WAZ: Niemand hat etwas zu verschenken. Kommentar von Gregor Boldt

Wer auf einen Betrüger bei Kaffeefahrten hereinfällt
und sich eine völlig überteuerte Magnetfeld-Unterlage fürs Bett
andrehen lässt, die keinen gesundheitlichen Nutzen hat, ist selber
schuld. Meint man. Doch das ist zu einfach. Meist sind es ältere
Menschen, die das vermeintlich kostenlose Angebot für einen Ausflug
inklusive Kaffee und Kuchen nutzen. Viele von ihnen sind einsam und
dankbar für Abwechslung. Genau diese Lage nutzen die Verkaufsprofis
dann in entlegenen Landgasthöfen aus. Sie geben den Senioren das
Gefühl, Gewinner zu sein – notfalls mit Nachdruck – und zocken sie
ab. Geschäftemacher, die die Unsicherheit und Einsamkeit älterer
Menschen ausnutzen, gehören härter bestraft. Die Länder-Initiative
ist deshalb ein richtiger Ansatz für eine notwendige neue Regelung.

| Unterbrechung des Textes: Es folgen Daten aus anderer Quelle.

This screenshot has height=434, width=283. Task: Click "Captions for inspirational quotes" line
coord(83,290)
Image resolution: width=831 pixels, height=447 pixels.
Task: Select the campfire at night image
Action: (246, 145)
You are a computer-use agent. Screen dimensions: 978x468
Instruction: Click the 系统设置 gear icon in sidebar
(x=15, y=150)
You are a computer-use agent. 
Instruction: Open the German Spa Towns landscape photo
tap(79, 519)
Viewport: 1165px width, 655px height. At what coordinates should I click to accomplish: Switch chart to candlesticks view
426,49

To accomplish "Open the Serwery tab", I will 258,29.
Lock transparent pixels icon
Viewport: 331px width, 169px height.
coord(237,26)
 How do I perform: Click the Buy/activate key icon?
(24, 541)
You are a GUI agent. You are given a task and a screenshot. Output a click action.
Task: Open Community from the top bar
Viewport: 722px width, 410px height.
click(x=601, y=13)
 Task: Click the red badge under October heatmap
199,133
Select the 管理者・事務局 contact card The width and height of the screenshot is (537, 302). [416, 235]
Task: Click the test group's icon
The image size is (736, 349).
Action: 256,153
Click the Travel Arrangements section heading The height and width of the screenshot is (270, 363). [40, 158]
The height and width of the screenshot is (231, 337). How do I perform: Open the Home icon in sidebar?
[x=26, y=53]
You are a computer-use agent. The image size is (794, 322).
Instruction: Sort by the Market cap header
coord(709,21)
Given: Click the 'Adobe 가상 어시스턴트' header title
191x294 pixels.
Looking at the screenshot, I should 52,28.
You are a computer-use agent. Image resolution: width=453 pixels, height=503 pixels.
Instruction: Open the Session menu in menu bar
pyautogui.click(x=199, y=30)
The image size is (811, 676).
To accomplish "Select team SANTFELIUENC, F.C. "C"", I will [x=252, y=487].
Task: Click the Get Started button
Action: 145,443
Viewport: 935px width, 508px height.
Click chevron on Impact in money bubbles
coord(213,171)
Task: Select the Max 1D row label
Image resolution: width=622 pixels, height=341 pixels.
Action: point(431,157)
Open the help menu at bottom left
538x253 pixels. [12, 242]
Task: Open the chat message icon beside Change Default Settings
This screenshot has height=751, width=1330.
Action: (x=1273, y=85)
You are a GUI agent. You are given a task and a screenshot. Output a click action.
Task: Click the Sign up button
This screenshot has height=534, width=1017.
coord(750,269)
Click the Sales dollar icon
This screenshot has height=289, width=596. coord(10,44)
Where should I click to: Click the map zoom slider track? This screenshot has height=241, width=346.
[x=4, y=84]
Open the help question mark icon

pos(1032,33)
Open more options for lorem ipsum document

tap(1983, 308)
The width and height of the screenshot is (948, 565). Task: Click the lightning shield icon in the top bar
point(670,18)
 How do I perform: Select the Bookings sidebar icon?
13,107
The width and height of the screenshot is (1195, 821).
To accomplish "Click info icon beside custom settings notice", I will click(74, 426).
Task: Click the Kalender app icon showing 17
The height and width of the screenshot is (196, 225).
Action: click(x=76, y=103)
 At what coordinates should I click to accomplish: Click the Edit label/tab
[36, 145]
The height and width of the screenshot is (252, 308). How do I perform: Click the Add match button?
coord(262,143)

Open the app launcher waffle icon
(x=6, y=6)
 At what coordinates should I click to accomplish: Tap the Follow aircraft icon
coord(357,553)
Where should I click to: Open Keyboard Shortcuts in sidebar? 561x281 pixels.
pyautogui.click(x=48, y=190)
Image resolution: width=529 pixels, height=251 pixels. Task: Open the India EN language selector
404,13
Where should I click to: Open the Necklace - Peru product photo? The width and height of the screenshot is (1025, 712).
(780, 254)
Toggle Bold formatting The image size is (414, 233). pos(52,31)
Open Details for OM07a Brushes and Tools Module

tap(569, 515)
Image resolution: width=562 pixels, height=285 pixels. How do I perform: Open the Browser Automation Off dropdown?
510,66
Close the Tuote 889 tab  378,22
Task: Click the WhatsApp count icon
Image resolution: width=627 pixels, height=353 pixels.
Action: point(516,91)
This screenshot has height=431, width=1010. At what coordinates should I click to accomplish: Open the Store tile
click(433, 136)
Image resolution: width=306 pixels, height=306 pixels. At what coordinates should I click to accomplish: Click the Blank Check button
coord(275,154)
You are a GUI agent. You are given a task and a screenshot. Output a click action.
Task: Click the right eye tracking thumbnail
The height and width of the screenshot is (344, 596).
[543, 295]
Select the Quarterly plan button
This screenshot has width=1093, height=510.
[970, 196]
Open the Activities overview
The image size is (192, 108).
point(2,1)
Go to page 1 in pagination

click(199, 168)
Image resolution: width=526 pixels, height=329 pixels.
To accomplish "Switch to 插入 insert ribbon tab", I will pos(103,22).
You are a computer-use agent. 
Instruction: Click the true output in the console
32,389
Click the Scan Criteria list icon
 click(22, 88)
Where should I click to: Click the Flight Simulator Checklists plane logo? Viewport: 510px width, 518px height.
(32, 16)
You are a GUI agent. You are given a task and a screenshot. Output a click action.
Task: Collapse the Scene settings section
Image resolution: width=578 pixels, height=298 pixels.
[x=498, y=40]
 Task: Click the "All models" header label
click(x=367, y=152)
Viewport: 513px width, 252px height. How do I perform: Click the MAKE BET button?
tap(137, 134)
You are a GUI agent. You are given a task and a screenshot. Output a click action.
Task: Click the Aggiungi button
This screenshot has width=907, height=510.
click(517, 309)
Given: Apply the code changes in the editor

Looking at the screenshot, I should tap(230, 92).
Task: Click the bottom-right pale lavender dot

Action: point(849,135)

Allerdings wird auch sie das Phänomen der Kaffeefahrten nicht
vollständig verdrängen. Die Betrüger werden wieder Wege finden,
Menschen hinters Licht zu führen. Wer nicht dazugehören will, sollte
bei einem entsprechenden Angebot im Briefkasten bedenken, dass
niemand etwas zu verschenken hat.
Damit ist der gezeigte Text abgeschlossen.